Lista de tarefas >>
a - Liste todos os cargos e ocupações que o texto sobre o festival Aldeia do Velho Chico atribui a André Vitor Brandão.
b - Reproduza sem alterações as linhas dos registros, começando pela primeira e indo até a linha com "Select the Información", inclusive.

Texto fornecido >>
%%

André Vitor Brandão. Foto: André Amorim Divulgação

Perguntei a André Vitor Brandão, supervisor de Cultura do Sesc Petrolina e coordenador do Festival, se a Aldeia do Velho Chico era feminino ou ile, André respondeu que a referência no nascedouro do festival são as mulheres e que Galiana Brasil fez a ponte com o Palco Giratório. “Então a inclinação é para o lugar do ile. A potência está nas diferenças estéticas, nesse conceito de diferenças”. Ele conta que em 2020 a proposta ao falar da transição foi o de pensar futuros nas várias linguagens.

2021 veio com a força de reencantar a vida, olhar para o mundo pós-transformado, com outras práticas de sociabilidade e afetos. “Neste ano, a Aldeia é uma retomada dos espaços, retomada das ruas, da economia”, pontua.

Brandão, que também é dançarino e coreógrafo, entende que o Rio São Francisco é um elemento fundamental tanto na vida social da cidade como na arte e na cultura. “A conexão é com o Rio. Como o Rio interfere na realidade simbólica, no modo de pensar. Na construção desse corpo ribeirinho. O Rio como elemento integrador da cidade. Tem a ver com as metáforas, com os fluxos”. E exemplifica com a rota flutuante das artes visuais, um espaço de produção da região, barco dispositivo.

%%

Registros de dados
%%

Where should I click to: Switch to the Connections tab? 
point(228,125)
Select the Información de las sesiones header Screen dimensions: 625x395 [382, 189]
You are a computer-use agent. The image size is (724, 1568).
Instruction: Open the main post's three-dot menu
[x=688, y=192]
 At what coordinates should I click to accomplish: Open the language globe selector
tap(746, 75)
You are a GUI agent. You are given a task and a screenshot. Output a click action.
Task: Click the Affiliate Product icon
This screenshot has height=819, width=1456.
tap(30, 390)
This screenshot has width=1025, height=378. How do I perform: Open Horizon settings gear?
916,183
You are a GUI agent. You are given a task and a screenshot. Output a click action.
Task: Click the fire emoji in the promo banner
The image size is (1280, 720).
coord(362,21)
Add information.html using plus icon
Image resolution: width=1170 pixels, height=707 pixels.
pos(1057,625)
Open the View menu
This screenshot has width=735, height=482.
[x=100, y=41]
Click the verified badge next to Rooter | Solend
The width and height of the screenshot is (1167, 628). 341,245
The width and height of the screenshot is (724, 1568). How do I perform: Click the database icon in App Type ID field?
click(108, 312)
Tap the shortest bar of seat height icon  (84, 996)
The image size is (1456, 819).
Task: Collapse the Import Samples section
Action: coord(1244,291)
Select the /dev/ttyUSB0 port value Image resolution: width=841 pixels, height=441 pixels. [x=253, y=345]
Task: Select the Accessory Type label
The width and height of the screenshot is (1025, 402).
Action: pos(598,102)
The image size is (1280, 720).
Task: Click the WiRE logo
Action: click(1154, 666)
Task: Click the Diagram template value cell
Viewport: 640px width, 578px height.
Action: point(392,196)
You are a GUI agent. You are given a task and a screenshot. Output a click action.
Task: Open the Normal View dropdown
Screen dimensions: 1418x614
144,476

%%

Respostas >>
a -
- Supervisor de Cultura do Sesc Petrolina
- Coordenador do Festival
- Dançarino
- Coreógrafo

b -
Where should I click to: Switch to the Connections tab? 
point(228,125)
Select the Información de las sesiones header Screen dimensions: 625x395 [382, 189]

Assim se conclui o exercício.